The ether citraconic imide compound of the present invention is useful as a heat resistance-imparting material having addition reactivity. Also,
A wide variety of compositions with many materials having polymerization reactivity can be developed. These can provide a cured product having excellent heat resistance, flexibility, and crack resistance, and also excellent moisture resistance.

──────────────────────────────────────────────────続 き Continued on the front page (51) Int.Cl. ⁶ Identification code Agency reference number FI Technical indication location // C09K 3/10 C09K 3/10 Z (72) Inventor Toshikazu Narahara 4026 Kuji-cho, Hitachi City, Ibaraki Prefecture Address Hitachi Research Laboratory, Ltd.
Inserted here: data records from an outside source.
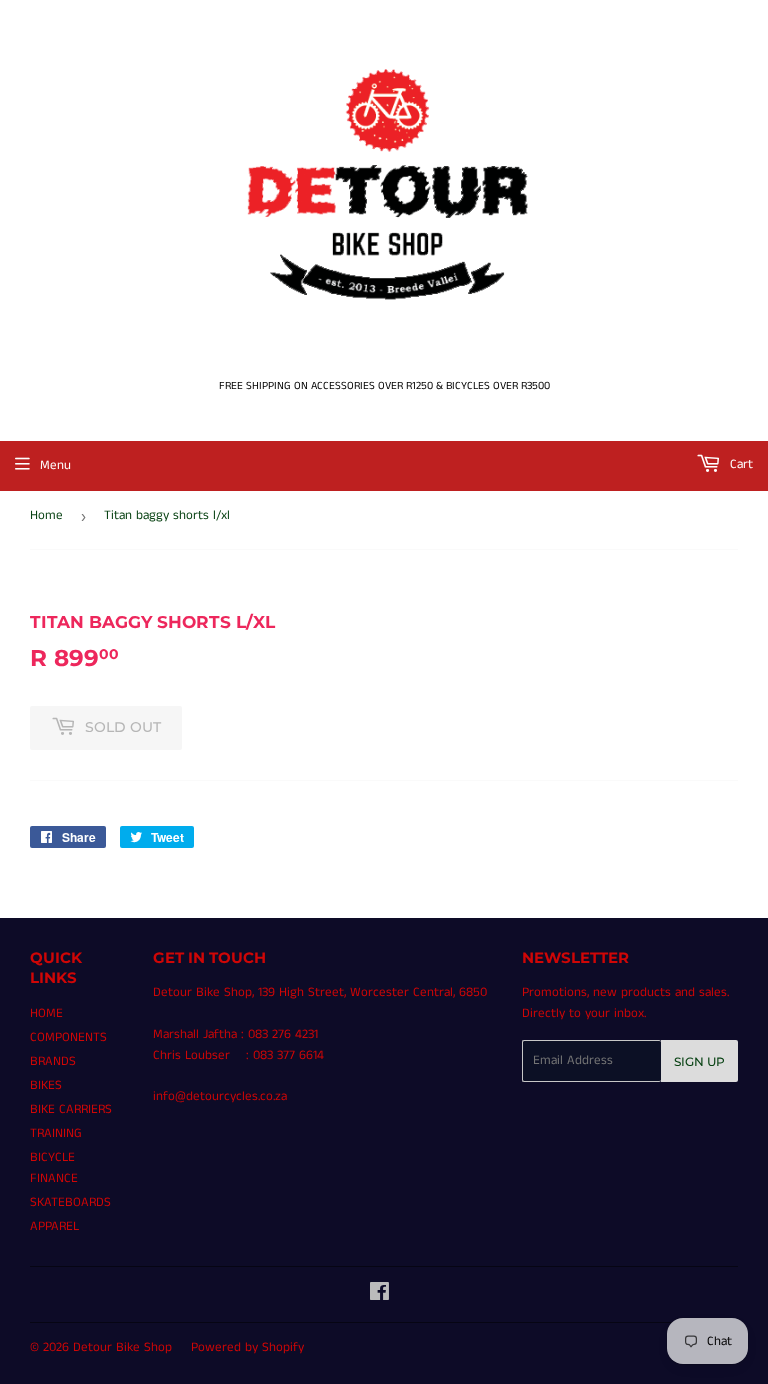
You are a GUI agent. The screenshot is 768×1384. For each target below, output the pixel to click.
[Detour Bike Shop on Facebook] (379, 1295)
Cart (739, 464)
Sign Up (699, 1061)
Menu (55, 465)
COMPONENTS (68, 1037)
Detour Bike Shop (122, 1347)
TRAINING (56, 1133)
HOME (46, 1013)
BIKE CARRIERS (71, 1109)
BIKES (46, 1085)
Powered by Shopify (247, 1347)
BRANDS (53, 1061)
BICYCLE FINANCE (54, 1168)
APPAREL (54, 1226)
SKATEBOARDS (70, 1202)
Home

Hitachi Research Laboratory (56) References JP-A-1-186865 (JP, A)

Claims (8)

(57) [Claims] 1. A compound of the formula [I] [Where X is none, (R ₁ and R ₂ are either a lower alkyl group or a perfluoroalkyl group, and may be the same or different from each other.) Is one of Y ₁ and Y ₂ are —O—, —S—, And may be the same or different from each other. ] The ether citraconic imide type compound represented by these. 2. A compound represented by the general formula [I]: The ether citraconic imide compound according to claim 1, wherein 3. A compound represented by the general formula [I]: The ether citraconic imide compound according to claim 1, wherein 4. A compound represented by the general formula [I]: The ether citraconic imide compound according to claim 1, wherein 5. A compound of the general formula [I] The ether citraconic imide compound according to claim 1, wherein 6. A compound represented by the general formula [I]: [Where X is none, (R ₁ and R ₂ are either a lower alkyl group or a perfluoroalkyl group, and may be the same or different from each other.) Is one of Y ₁ and Y ₂ are —O—,
-S-, And may be the same or different from each other. ] A composition characterized by comprising an ether citraconic imide compound represented by the formula: and a compound capable of undergoing a polymerization reaction with the ether citraconic imide compound. 7. The composition according to claim 6, comprising an ether citraconic imide compound represented by the general formula [I] and a polyfunctional epoxy compound. 8. The composition according to claim 6, comprising an ether citraconimide compound represented by the general formula [I] and a compound containing at least one N-substituted maleimide group.